# Reading passage start

The militant group of Babis was between thirty and seventy persons, only a small number of the total Babi population of perhaps 100,000. Their meetings appear to have come under the control of a "Husayn Jan", an emotive and magnetic figure who obtained a high degree of personal devotion to himself from the group. Meanwhile, Tahirih and Bahaʼu'lláh, visible leaders of the community previously, were removed from the scene – Tahirih by arrest and in the case of Bahaʼu'lláh an invitation to go on pilgrimage to Karbila. On 15 August 1852, three from this small splinter group, acting on their own initiative, attempted to assassinate Naser al-Din Shah Qajar as he was returning from the chase to his palace at Niavarān.[52] Notwithstanding the assassins' claim that they were working alone, the entire Bábí community was blamed, and a slaughter of several thousand Bábís followed, starting on 31 August 1852 with some thirty Bábís, including Táhirih. Dr Jakob Eduard Polak, then the Shah's physician,[53] was an eye-witness to her execution.[54][55] Baháʼu'lláh surrendered himself and he along with a few others were imprisoned in the Siāhchāl "Black Pit", an underground dungeon in Tehran.[56] Meanwhile, echoes of the newspaper coverage of the violence continued into 1853.[57]

Baháʼí–Azali split[edit]

In most of his prominent writings, the Báb alluded to a Promised One, most commonly referred to as "He whom God shall make manifest", and that he himself was "but a ring upon the hand of Him Whom God shall make manifest." Within 20 years of the Báb's death, over 25 people claimed to be the Promised One, most significantly Baháʼu'lláh.

# Reading passage end
# Input data start

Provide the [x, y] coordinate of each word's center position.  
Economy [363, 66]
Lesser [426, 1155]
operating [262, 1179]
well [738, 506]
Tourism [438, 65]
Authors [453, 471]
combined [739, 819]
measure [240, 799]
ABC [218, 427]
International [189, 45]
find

# Input data end

Problems to work on:
1. According to the passage on the Bábí movement, on what date did three members of the splinter group attempt to assassinate Naser al-Din Shah Qajar?
2. Print the lines of the rows from the line containing "Tourism [438, 65]" up to and including the final line of the rows.
The rows have no connection to the passage on the Bábí movement.

Replies:
1. 15 August 1852

2.
Tourism [438, 65]
Authors [453, 471]
combined [739, 819]
measure [240, 799]
ABC [218, 427]
International [189, 45]
find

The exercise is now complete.